The investigation also examines how user account characteristics influence spam reception. Accounts that have been active for four years and exhibit high sending/receiving volume (“heavy users”) receive on average two to three times more spam than “light users” of the same age. Conversely, relatively new accounts (14 months old) receive negligible spam under normal conditions, but during DDoS incidents they can become targets, and heavy‑user accounts of the same age still attract significantly more spam than their light‑user counterparts. This suggests that spammers prioritize long‑standing, high‑activity addresses—likely because such addresses have been harvested over time and are known to be responsive.

Statistical analysis of daily traffic shows that spam volume is independent of legitimate mail flow. Over the two‑week observation window, legitimate mail averaged 906 messages per day (range 720–7,253), while spam averaged 4,736 messages per day (range 1,701–8,615). Spam containing viruses as attachments averaged 403 per day (range 209–541). Separate daily averages for attachment‑based spam (1,872) and attachment‑free spam (2,722) further illustrate distinct generation sources.

Based on these findings, the authors argue that anti‑spam defenses must evolve beyond static blacklists.
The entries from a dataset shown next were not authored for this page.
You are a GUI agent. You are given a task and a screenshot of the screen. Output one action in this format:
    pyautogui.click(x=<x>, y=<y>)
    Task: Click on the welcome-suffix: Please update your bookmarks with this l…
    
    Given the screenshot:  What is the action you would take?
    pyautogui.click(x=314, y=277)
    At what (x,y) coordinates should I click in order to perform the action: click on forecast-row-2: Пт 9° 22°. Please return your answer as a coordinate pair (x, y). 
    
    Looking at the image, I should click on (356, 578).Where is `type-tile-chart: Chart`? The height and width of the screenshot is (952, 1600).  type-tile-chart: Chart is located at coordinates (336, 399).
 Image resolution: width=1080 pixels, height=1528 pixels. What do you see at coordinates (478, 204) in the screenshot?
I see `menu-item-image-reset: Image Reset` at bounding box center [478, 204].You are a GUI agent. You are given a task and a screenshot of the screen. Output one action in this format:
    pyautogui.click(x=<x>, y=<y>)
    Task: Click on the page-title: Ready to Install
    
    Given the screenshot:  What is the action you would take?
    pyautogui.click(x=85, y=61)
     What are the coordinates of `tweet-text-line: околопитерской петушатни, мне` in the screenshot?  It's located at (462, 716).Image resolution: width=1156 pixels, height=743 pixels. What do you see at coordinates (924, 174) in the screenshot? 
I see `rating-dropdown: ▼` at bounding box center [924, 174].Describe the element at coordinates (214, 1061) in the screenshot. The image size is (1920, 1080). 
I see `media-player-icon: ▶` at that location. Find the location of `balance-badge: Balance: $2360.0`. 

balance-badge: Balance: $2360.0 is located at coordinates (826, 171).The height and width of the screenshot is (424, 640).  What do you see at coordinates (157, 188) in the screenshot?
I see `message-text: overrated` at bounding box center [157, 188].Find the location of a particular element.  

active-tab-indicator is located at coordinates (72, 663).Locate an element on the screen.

They recommend a multi‑layered approach: (1) OCR‑based analysis of image‑based spam to extract embedded text, (2) sandbox execution of executable attachments to detect malicious behavior before delivery, (3) stricter authentication and rate‑limiting for accounts identified as heavy users, and (4) continuous monitoring of spammers’ toolkits to quickly adapt to new evasion techniques. The paper concludes that a dynamic, content‑aware, and user‑profile‑aware defense strategy is essential for effectively mitigating the evolving spam threat landscape.